Follow-up: Can zoloft cause more anxiety and depression even on a lower dose? 19 hours later
I am only taking 75 mg of the zoloft, when I try to go higher in doseage the side effects are so horrible. I am taking 7 1/2 mg of valuim but I don't feel the effect that should be calming me down. I am not sure but maybe I would like to try Effectsor, some say not and some say it helps. I feel that my life is in shambles and I live alone. I don't get to interacte very much do to the pain from all of the tension that is going on. Is there anything that can interfer with the medication that I should not be taking. I take vit. and suppliments but that is about it.
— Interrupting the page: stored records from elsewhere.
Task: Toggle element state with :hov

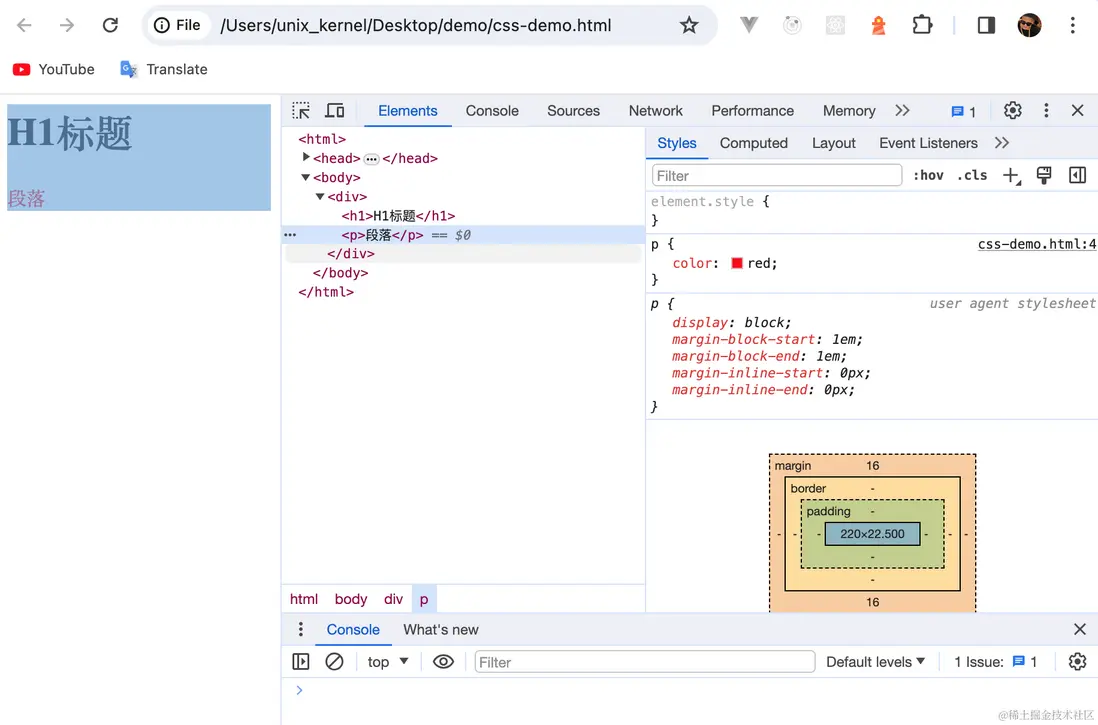Action: [928, 176]
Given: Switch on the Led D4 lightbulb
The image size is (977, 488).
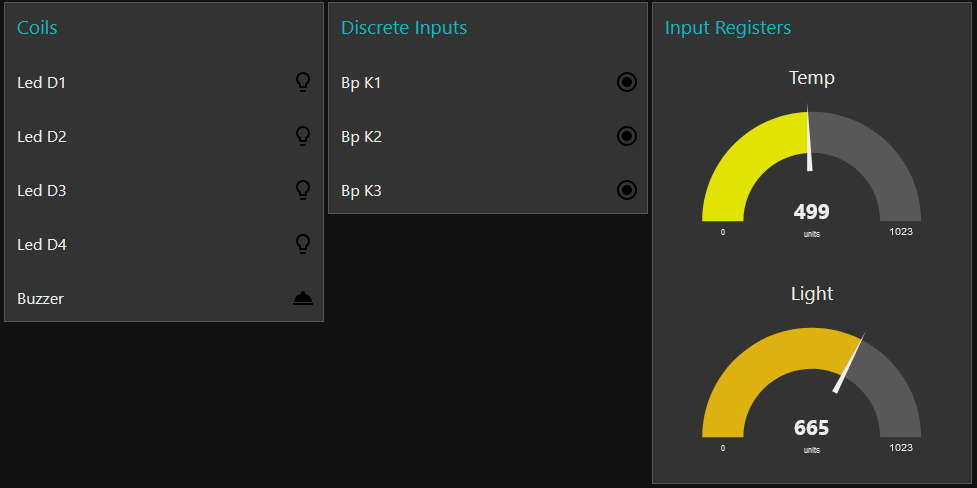Looking at the screenshot, I should [x=303, y=244].
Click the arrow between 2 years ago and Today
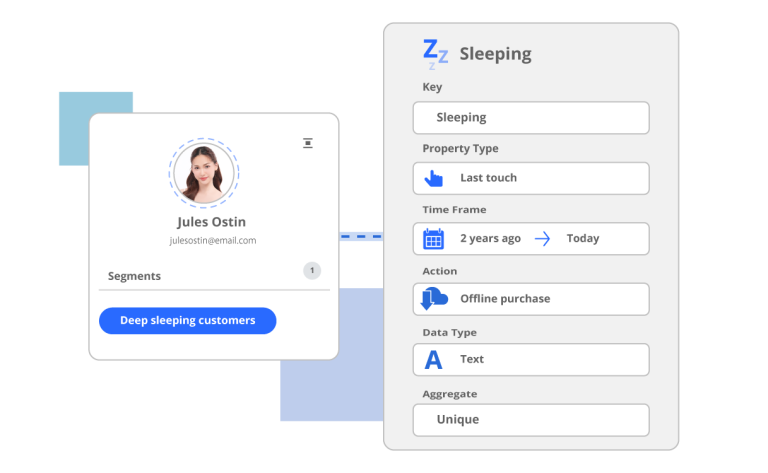Image resolution: width=768 pixels, height=473 pixels. pos(542,239)
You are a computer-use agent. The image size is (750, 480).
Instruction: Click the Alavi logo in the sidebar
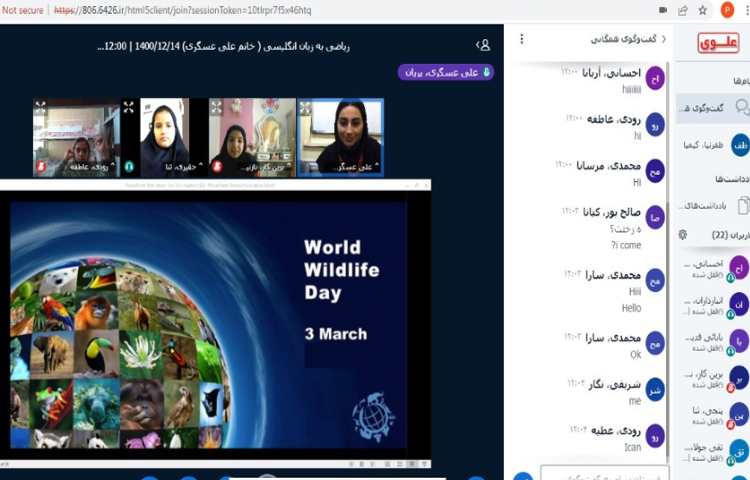tap(718, 43)
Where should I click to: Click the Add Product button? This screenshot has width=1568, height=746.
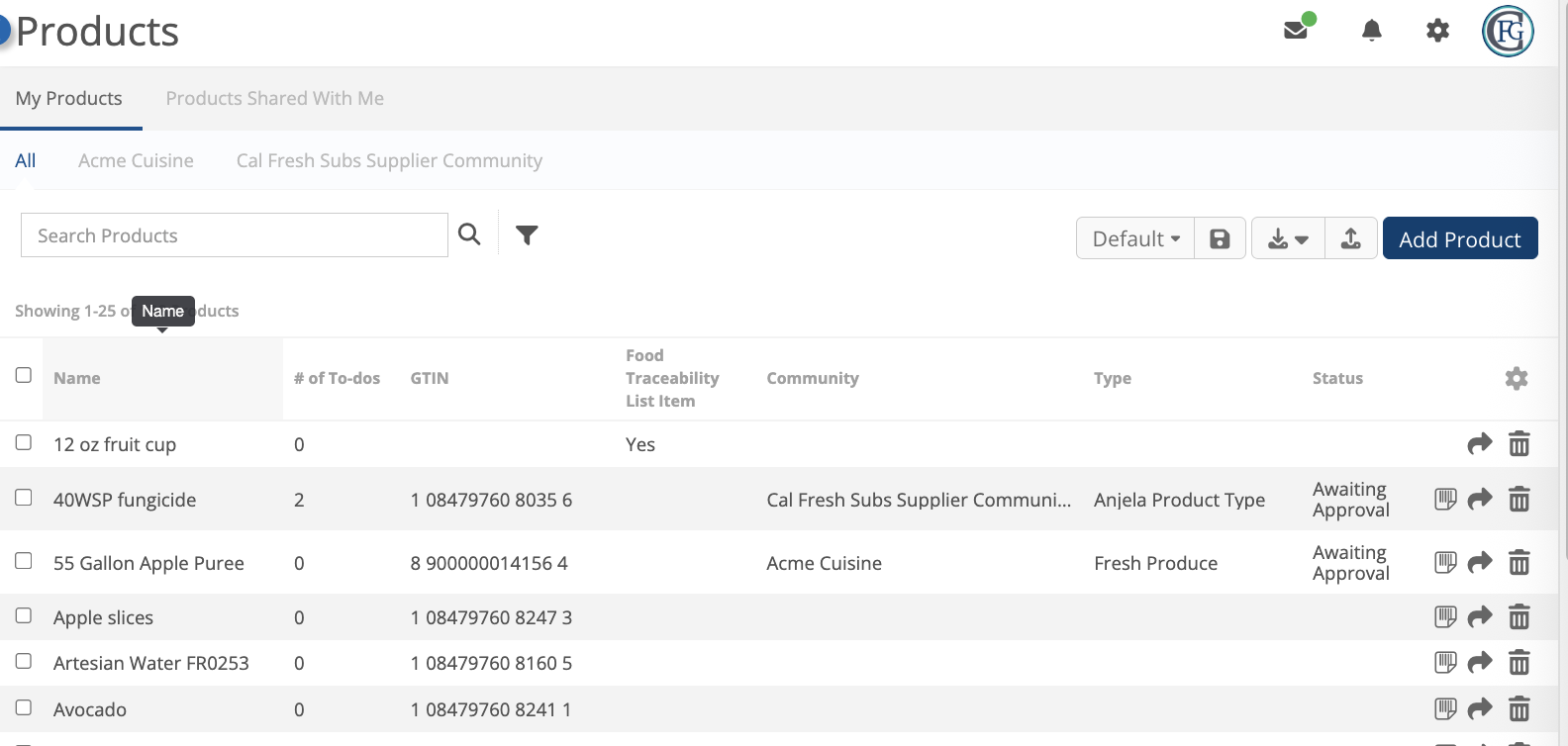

Answered by Dr. Chobufo Ditah 1 hour later
Brief Answer: Please, get your treatmentt evaluated. Detailed Answer: Hi and thank you so much for following up with me. If attempts to increased zoloft have resulted in terrible side effects, then I will suggest that you get this drug may be changed and another given in its place. I will allow your doctor to make this decision. About the Valium, there are many drugs that can do the same purpose. I have the feeling that your treatment has not been adequately monitored and the necessary changes ade. i wil suggest that you talk with your doctor and get your problem completely looked into. When treatment fails to achieve it goals, we have to look for alternative measures like changing drugs and or modifying doses or even questioning if we are treating the right condition. Have and honest discussion with you doctor about your condition, the challenges and what he plans as a way forward to you. Supplements are not likely going to interfere with the action of these drugs. Beside, supplements are not really needed unless you have a proven deficiency or your diet is judged imbalance. Give it a second though and don't take them unless you need them. Effexor may be a good alternative but only your response to treatment would be the best answer to this. I will allow your doctor to make the decision with you and follow up to evaluate. The most important thing is to have an honest discussion with your doctor. If he is not a psychiatrist, consider getting one on board. I hope it helps. I wish you well. Thanks. Dr. Ditah, MD.